Strengthening the role of the European Parliament has often been proposed as a method for addressing the EU’s alleged democratic deficit. Sergio Fabbrini writes that while there are legitimate criticisms to be made about intergovernmental models of European integration, any attempt to create a system approximating national parliamentary democracy at the European level would be counter-productive. He argues that what the integration project requires is a new theory that moves beyond the standoff between intergovernmental and parliamentary approaches.

It seems that the only viable alternative to the current ‘intergovernmentalisation’ of the European Union (EU) continues to be the latter’s ‘parliamentarisation’: that is, the gradual evolution of the EU towards a system of government resembling parliamentary democracy in a nation state. However, would the EU actually benefit from further parliamentarisation? Would the system produced by such a move really be more democratic?

Far from being a positive development, I would argue that the ‘parliamentarist’ model of European integration constitutes little more than the tyranny of the familiar. The scholars and politicians who support it base their opinion on the assumption that the EU is not fundamentally different from a nation state. The argument is largely that what has worked in London or Berlin should also work in Brussels. Yet this perspective is both politically unrealistic and analytically wrong, for it fails to acknowledge the key difference between a nation state and a union of states.

This is the difference between a federal state (emerging from the disaggregation of a previously unitary state) and a federal union (created by the aggregation of previously independent states). Empirically speaking, federal states like Germany, Austria, Belgium, Canada and Australia have all adopted a parliamentary system of government, but none of the federations by aggregation (or federal unions, such as the United States and Switzerland) have done so. Federal unions have adopted, at the horizontal level, a specific brand of separation of power, given their need to prevent the formation of a strong and centralised decision-making centre – a need genetically less relevant in federal states.

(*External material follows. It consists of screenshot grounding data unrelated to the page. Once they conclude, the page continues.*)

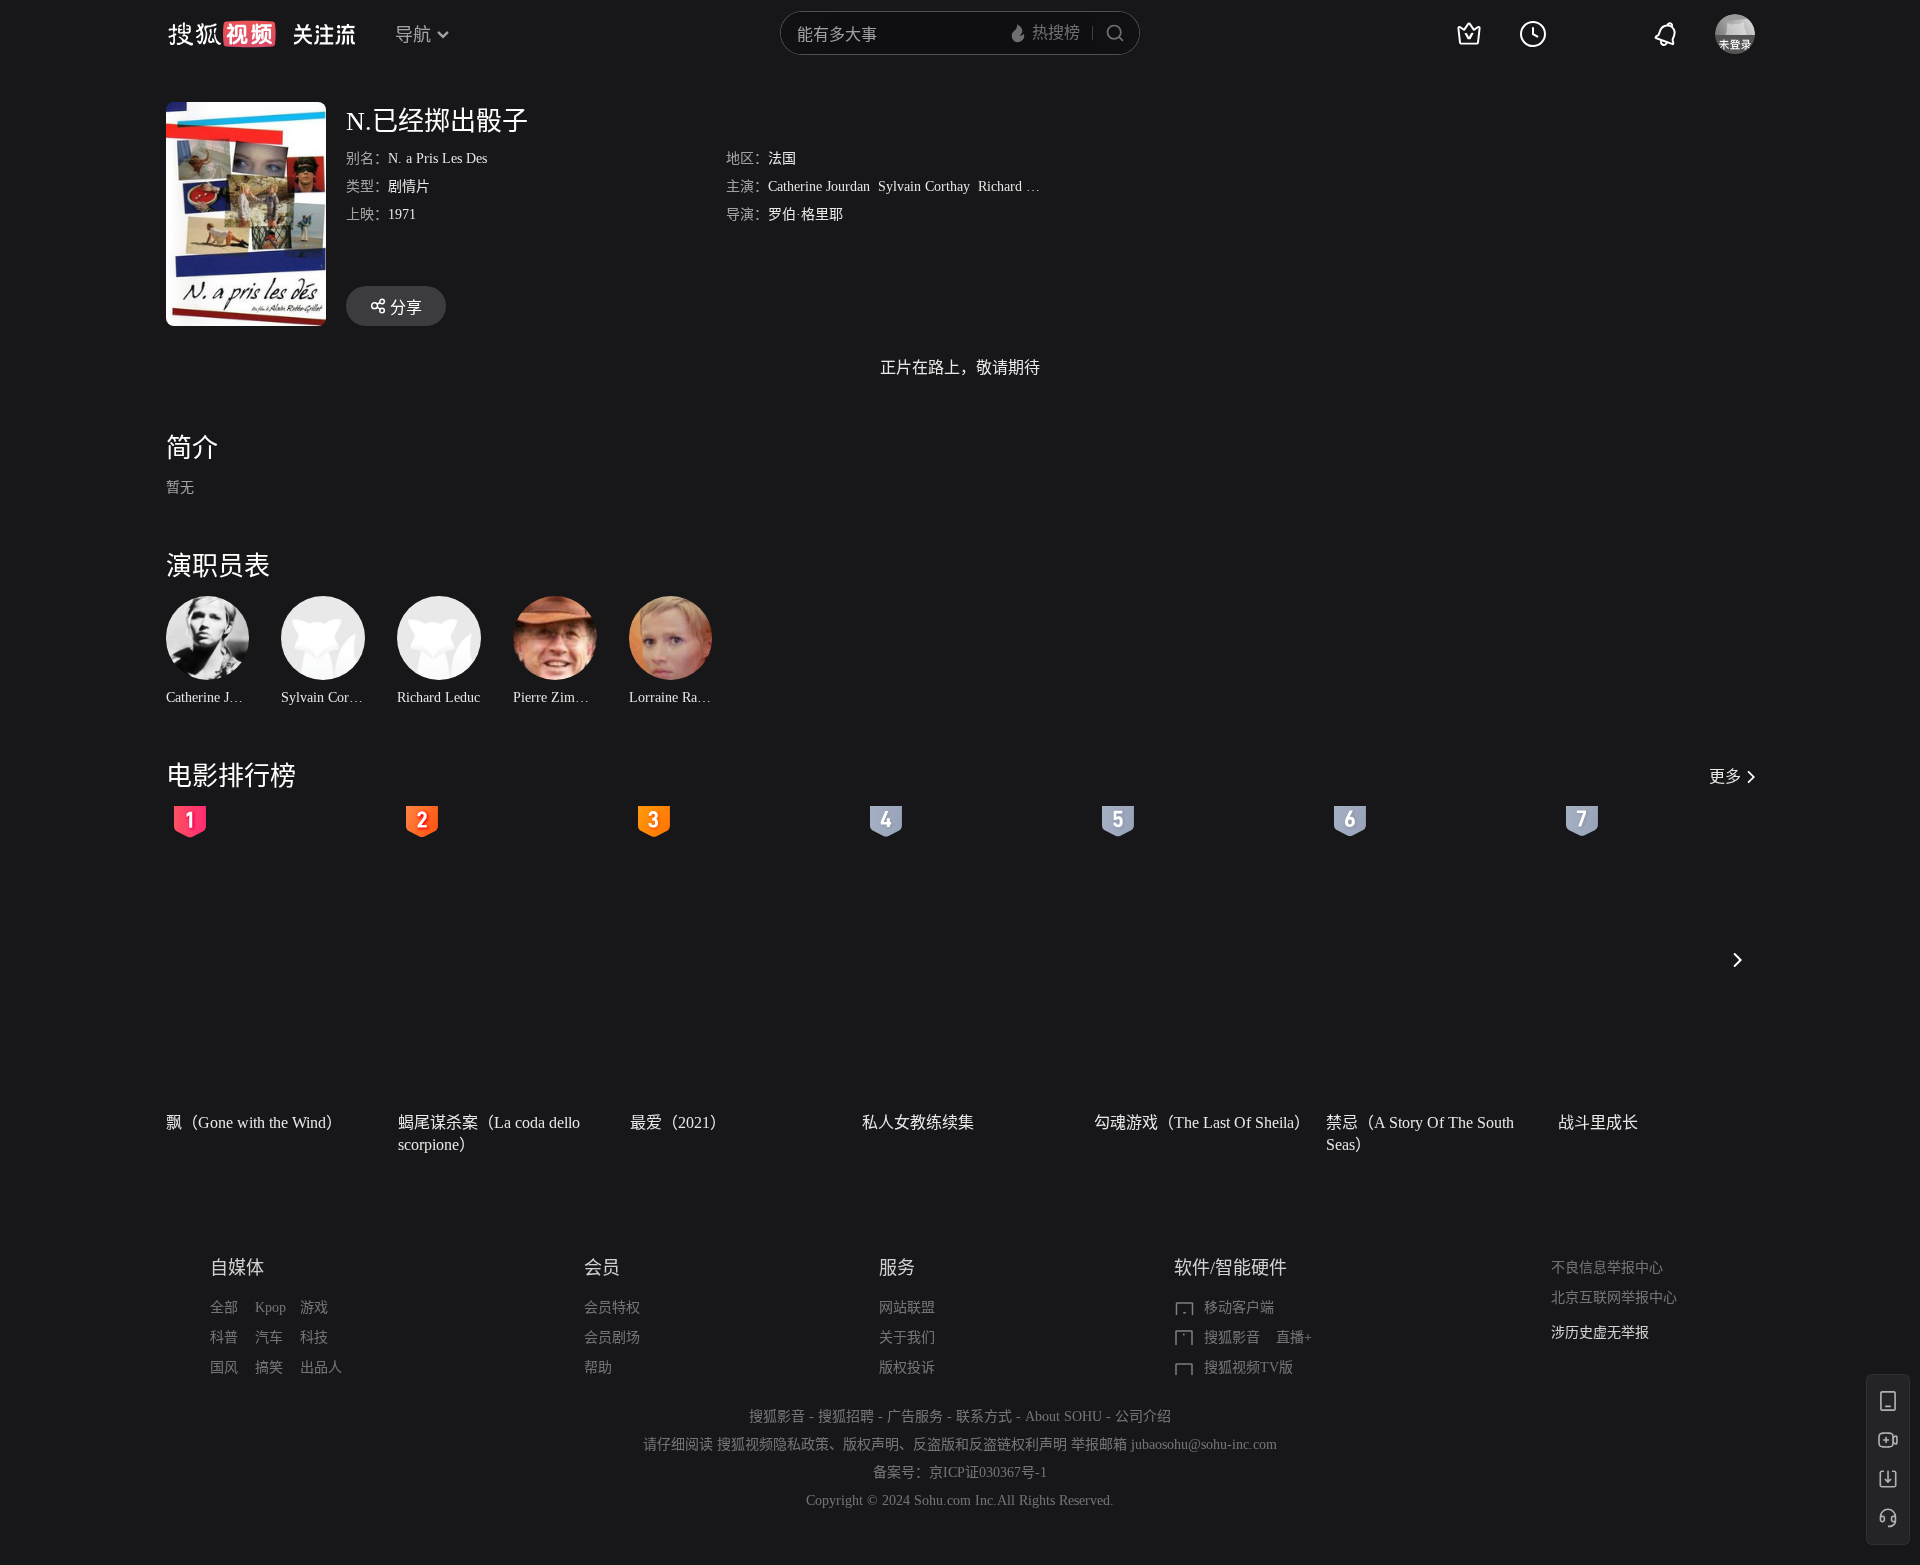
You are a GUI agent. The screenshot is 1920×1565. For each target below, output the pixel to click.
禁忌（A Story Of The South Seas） (1420, 1133)
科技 (314, 1337)
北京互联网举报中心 (1614, 1297)
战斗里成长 (1598, 1122)
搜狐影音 (1232, 1337)
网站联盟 (907, 1307)
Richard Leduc (1019, 186)
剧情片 (409, 186)
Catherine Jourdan (819, 186)
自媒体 (237, 1268)
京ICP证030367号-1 (988, 1472)
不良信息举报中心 (1607, 1267)
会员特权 (612, 1307)
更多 (1725, 776)
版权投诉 (907, 1367)
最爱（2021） (678, 1122)
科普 (224, 1337)
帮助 (598, 1367)
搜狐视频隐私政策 (773, 1444)
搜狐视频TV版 (1248, 1367)
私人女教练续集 (918, 1122)
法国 (782, 158)
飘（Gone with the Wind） (254, 1122)
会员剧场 (612, 1337)
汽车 (269, 1337)
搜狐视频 (222, 34)
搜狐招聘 (846, 1416)
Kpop (270, 1307)
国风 (224, 1367)
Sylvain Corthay (924, 186)
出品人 (321, 1367)
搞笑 (269, 1367)
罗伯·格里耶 (805, 214)
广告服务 (915, 1416)
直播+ (1294, 1337)
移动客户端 (1239, 1307)
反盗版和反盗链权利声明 (990, 1444)
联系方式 (984, 1416)
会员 (602, 1268)
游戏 (314, 1307)
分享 (406, 307)
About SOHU (1063, 1416)
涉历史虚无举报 (1600, 1332)
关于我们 (907, 1337)
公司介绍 (1143, 1416)
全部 (224, 1307)
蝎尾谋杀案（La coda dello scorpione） (489, 1133)
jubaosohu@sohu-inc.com (1204, 1444)
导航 (413, 35)
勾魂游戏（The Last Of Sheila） (1202, 1122)
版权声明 (871, 1444)
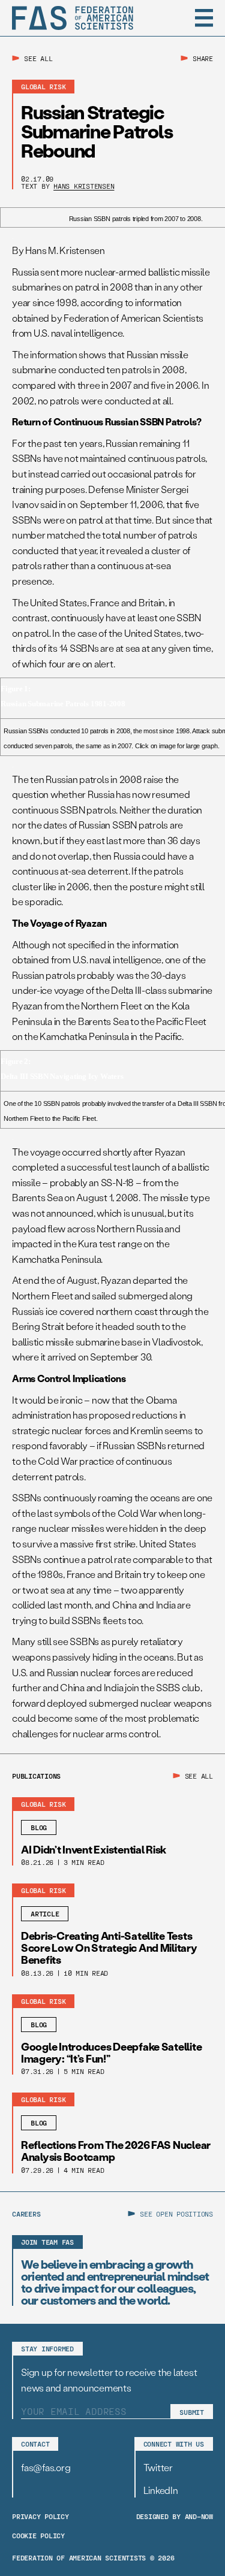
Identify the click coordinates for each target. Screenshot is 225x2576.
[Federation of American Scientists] (72, 18)
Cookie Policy (38, 2535)
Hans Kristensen (83, 186)
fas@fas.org (45, 2467)
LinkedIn (160, 2490)
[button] (204, 18)
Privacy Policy (40, 2516)
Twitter (158, 2467)
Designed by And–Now (174, 2516)
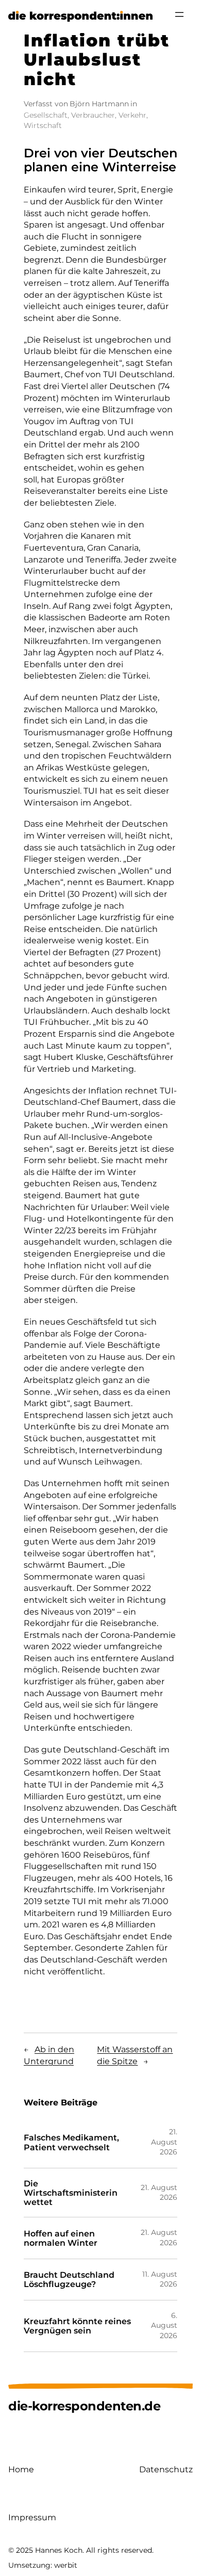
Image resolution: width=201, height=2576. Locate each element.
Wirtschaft (43, 125)
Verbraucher (93, 115)
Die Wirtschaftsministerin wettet (71, 2193)
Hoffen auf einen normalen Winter (60, 2238)
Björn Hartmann (99, 103)
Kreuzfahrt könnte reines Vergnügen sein (77, 2325)
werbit (65, 2565)
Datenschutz (166, 2469)
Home (21, 2469)
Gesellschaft (46, 115)
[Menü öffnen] (179, 14)
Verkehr (132, 115)
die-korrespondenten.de (84, 2405)
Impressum (32, 2517)
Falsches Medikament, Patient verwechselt (71, 2142)
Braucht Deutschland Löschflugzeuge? (69, 2279)
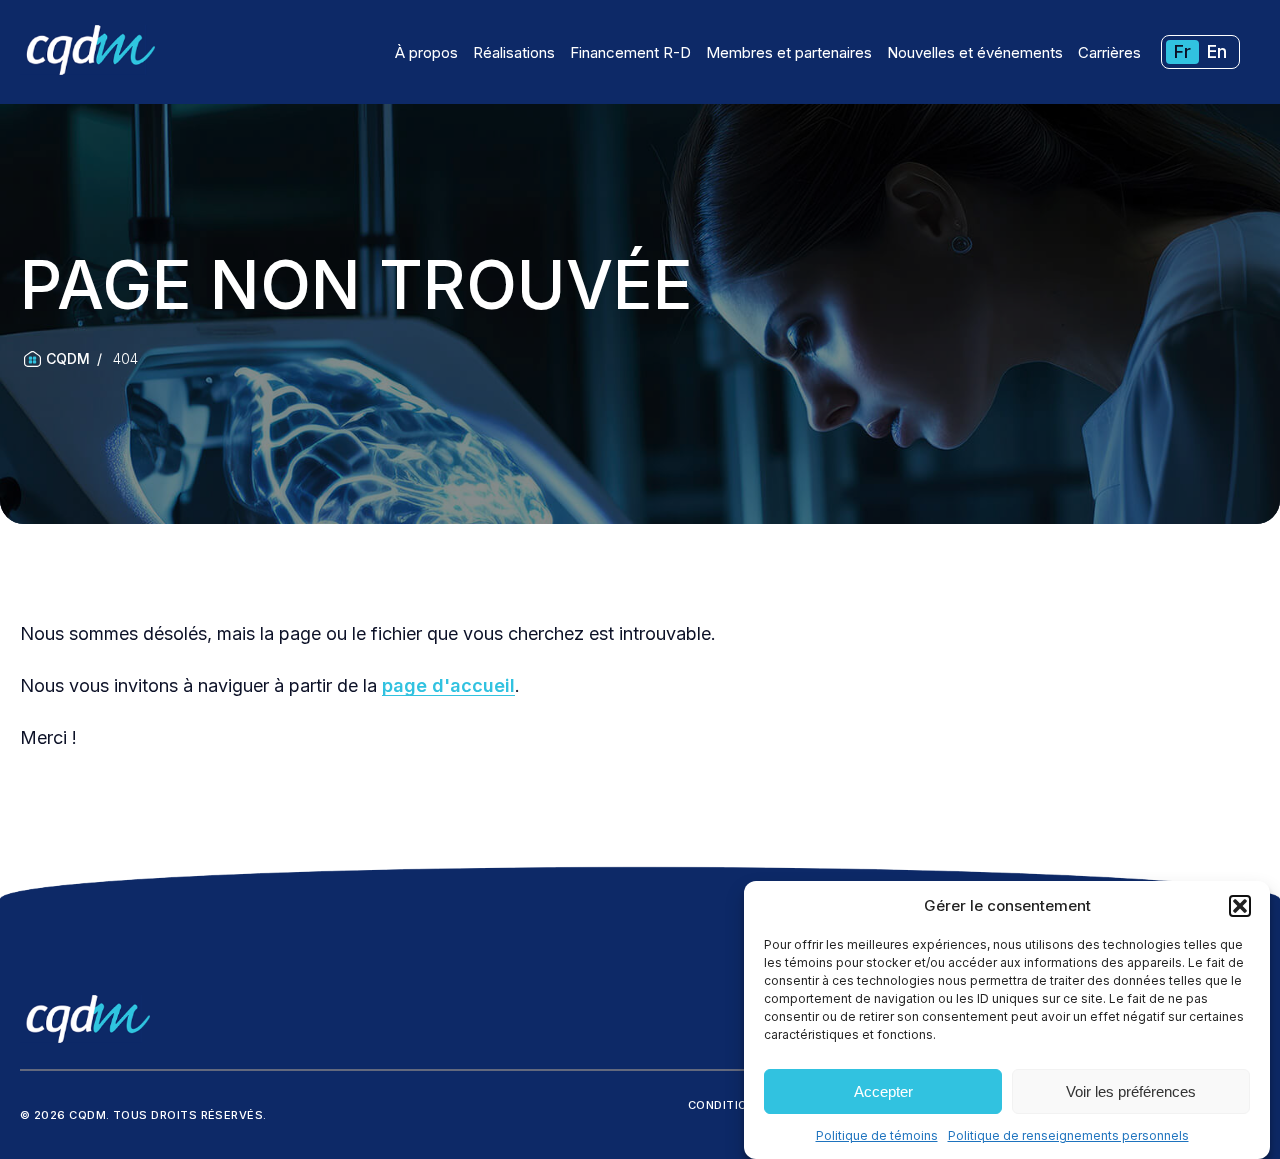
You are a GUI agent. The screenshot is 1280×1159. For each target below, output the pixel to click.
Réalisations (514, 52)
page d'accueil (448, 685)
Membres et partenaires (789, 52)
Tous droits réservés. (190, 1115)
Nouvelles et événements (975, 52)
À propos (426, 52)
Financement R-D (630, 52)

Although parliamentarisation has not been the only road to democratisation in federal political systems, in the case of the EU a particular mantra has come to be repeated, namely that the European Parliament should become like national parliaments in order to make the Union democratic. As national parliaments elect national governments, the EU should thus elect the Commission and its President. Indeed, the election of Jean-Claude Juncker as Commission President was hailed by parliamentarists as the closest approximation to that view, given his status as the so called spitzenkandidat of the European People’s Party (EPP), which received a plurality of seats in the 2014 European Parliament elections.

Juncker’s candidature was imposed on the European Council. Addressing the European Parliament in his speech on 15 July 2014, Juncker noted that

for the first time, a direct link has thereby been established between the outcome of the European Parliament elections and the proposal of the President of the European Commission… (This link) has the potential to insert a very necessary additional dose of democratic legitimacy into the European decision-making process, in line with the rules and practices of parliamentary democracy (italics added).

Nevertheless, the Juncker Commission has not become a parliamentary executive. Its composition was decided by the heads of state and government of the European Council, who nominated the highest number ever of previous national Prime Ministers and Ministers as Commissioners. One might even argue that the Commission has been ‘intergovernmentalised’, rather than ‘parliamentarised’. Moreover, the deepening of the Greek crisis has shown that the true decision-makers have been sitting in the Eurogroup and the Euro Summit, not at the Berlaymont building hosting the Commission.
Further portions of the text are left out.